While the phosphorus concentrations varied by season, these carbonate-rich lakes had up to 50,000 times more phosphorus than is found in seawater, rivers and other types of lakes, according to Toner and study co-researcher David Catling, a professor of Earth and space sciences at the University of Washington.
These high concentrations suggested that a natural process allowed phosphorus to accumulate in these lakes, the researchers said. However, it was hard to experiment on the lakes themselves, because they host a splendid array of animals that affect the chemical composition of each lake. Africa’s Lake Magadi, for instance, is home to a famous flock of flamingos.
To understand how a lifeless lake could give rise to life, the researchers experimented on carbonate-rich water in bottles.
The team noted that, because of their carbonate content, soda lakes have high phosphorus levels. Normally, calcium in lakes binds to phosphorus to make solid minerals of calcium phosphate, that make their constituent minerals inaccessible to life. But in lakes with high carbonate levels, carbonate outcompetes phosphate in binding to calcium. As a result, some of the phosphate is freely available in the water, according to experiments done by Toner and Catling.

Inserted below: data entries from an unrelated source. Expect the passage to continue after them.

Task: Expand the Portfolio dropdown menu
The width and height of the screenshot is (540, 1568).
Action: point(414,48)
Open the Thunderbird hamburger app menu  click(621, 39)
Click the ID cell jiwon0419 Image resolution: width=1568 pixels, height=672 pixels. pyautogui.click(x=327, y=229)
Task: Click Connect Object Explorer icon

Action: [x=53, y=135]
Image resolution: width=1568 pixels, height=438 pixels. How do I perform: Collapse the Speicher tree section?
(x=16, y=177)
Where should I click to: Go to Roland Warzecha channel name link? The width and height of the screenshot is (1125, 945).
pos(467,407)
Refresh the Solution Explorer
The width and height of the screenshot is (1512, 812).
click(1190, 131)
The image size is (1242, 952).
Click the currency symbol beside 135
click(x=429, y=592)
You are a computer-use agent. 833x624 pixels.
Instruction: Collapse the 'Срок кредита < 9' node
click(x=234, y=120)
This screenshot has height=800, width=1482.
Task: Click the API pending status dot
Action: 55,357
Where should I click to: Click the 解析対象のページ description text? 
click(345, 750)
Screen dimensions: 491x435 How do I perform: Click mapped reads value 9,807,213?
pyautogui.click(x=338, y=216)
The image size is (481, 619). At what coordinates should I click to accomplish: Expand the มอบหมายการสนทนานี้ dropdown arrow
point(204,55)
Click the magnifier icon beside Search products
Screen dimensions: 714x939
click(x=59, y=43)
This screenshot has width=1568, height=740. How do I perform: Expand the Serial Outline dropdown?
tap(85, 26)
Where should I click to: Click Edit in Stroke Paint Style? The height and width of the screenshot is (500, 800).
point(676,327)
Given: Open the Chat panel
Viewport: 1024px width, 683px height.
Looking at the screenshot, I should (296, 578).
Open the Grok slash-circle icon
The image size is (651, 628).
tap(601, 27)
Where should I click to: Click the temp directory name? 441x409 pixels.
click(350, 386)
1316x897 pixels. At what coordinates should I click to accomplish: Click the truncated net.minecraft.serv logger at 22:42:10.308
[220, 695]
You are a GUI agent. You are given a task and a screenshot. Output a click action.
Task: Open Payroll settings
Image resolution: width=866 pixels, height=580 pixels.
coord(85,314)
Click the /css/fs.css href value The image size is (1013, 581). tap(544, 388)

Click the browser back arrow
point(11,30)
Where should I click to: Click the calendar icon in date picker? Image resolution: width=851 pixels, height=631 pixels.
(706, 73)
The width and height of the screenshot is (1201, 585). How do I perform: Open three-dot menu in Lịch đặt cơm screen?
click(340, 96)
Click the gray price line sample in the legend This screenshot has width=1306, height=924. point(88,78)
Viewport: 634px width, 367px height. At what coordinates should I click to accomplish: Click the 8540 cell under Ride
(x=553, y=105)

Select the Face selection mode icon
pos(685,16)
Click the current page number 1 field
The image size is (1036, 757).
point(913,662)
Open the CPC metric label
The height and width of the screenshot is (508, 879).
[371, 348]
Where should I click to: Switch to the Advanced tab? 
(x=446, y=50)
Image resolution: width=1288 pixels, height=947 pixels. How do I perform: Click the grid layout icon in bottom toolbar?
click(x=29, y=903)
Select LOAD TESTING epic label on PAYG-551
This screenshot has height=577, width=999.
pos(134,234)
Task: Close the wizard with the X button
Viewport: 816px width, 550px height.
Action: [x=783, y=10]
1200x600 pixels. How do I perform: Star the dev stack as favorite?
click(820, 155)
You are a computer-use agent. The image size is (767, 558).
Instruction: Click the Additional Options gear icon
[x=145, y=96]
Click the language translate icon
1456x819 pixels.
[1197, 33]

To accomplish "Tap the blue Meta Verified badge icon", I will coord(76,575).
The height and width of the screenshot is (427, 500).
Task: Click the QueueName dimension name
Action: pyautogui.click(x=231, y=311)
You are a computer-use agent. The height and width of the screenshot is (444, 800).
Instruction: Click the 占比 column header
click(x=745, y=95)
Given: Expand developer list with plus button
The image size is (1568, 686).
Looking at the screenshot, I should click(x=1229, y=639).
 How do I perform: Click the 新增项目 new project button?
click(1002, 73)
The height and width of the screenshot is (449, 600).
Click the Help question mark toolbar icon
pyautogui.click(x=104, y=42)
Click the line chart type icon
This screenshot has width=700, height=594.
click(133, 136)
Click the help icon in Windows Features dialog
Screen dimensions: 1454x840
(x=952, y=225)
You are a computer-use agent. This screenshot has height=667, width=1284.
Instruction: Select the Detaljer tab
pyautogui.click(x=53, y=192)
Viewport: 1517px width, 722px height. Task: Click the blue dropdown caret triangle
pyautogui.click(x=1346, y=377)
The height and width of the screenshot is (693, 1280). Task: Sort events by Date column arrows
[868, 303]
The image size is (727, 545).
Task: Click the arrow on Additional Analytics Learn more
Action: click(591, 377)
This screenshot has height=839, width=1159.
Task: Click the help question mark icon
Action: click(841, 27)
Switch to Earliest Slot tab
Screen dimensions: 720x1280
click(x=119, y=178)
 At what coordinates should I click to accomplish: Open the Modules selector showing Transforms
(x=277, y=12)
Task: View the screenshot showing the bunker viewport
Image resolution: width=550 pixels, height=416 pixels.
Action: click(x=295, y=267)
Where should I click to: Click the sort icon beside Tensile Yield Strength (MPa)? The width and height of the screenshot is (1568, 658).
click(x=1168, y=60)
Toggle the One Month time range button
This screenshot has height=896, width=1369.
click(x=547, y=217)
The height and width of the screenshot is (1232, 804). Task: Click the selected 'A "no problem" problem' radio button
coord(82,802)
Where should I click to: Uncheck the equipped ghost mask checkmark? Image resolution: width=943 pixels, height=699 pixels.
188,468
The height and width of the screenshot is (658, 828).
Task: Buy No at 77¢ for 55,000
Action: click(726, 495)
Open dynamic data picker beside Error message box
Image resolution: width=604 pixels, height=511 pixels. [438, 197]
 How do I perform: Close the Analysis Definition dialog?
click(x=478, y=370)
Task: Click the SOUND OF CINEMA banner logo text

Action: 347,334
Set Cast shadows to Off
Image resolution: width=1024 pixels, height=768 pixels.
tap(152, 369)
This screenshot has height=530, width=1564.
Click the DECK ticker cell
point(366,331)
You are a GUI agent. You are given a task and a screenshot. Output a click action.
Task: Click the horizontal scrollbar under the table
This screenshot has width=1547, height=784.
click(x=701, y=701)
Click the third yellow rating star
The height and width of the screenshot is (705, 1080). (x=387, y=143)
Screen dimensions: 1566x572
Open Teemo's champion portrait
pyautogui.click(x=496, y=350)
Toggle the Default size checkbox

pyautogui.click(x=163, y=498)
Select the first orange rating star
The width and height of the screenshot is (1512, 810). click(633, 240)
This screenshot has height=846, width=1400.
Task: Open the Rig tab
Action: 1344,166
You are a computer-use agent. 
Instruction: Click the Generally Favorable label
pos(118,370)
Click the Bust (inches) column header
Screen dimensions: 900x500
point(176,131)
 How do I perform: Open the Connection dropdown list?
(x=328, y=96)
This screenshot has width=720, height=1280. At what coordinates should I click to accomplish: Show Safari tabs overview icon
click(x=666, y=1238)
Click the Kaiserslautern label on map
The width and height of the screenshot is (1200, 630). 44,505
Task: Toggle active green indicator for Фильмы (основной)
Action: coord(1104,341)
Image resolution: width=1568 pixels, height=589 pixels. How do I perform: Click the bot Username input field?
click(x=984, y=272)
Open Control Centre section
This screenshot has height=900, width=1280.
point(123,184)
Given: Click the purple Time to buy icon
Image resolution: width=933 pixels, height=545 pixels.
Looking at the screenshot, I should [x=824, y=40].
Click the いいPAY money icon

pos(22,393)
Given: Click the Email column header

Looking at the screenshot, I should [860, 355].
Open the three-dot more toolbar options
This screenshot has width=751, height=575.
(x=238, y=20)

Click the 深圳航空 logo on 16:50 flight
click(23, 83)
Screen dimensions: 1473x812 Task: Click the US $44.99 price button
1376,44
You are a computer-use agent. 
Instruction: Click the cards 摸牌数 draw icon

“It’s a straightforward idea, which is its appeal,” Toner said. “It solves the phosphate problem in an elegant and plausible way.”
‘Tis the season
During dry seasons, phosphate levels can spike in soda lakes, meaning these bodies can have phosphate levels 1 million times higher than those in seawater.
“The extremely high phosphate levels in these lakes and ponds would have driven reactions that put phosphorus into the molecular building blocks of RNA, proteins and fats, all of which were needed to get life going,” Catling said in the statement.
About 4 billion years ago, early Earth’s carbon dioxide-rich air would have helped create such lakes with high phosphorus levels, the researchers said. That’s because carbonate-rich lakes often form where atmospheres have high carbon dioxide levels. Furthermore, carbon dioxide dissolves in water, making it more acidic, which in turn releases phosphorus from rocks.
“The early Earth was a volcanically active place, so you would have had lots of fresh volcanic rock reacting with carbon dioxide and supplying carbonate and phosphorus to lakes,” Toner said. “The early Earth could have hosted many carbonate-rich lakes, which would have had high enough phosphorus concentrations to get life started.”
This study complements another paper the two researchers published in 2019, which shows that soda lakes can also supply ample cyanide, a chemical that is deadly to humans but not to primitive microbes. Cyanide could have supported the formation of amino acids and nucleotides, the building blocks of proteins, DNA and RNA — in essence, the key ingredients of life, the researchers said.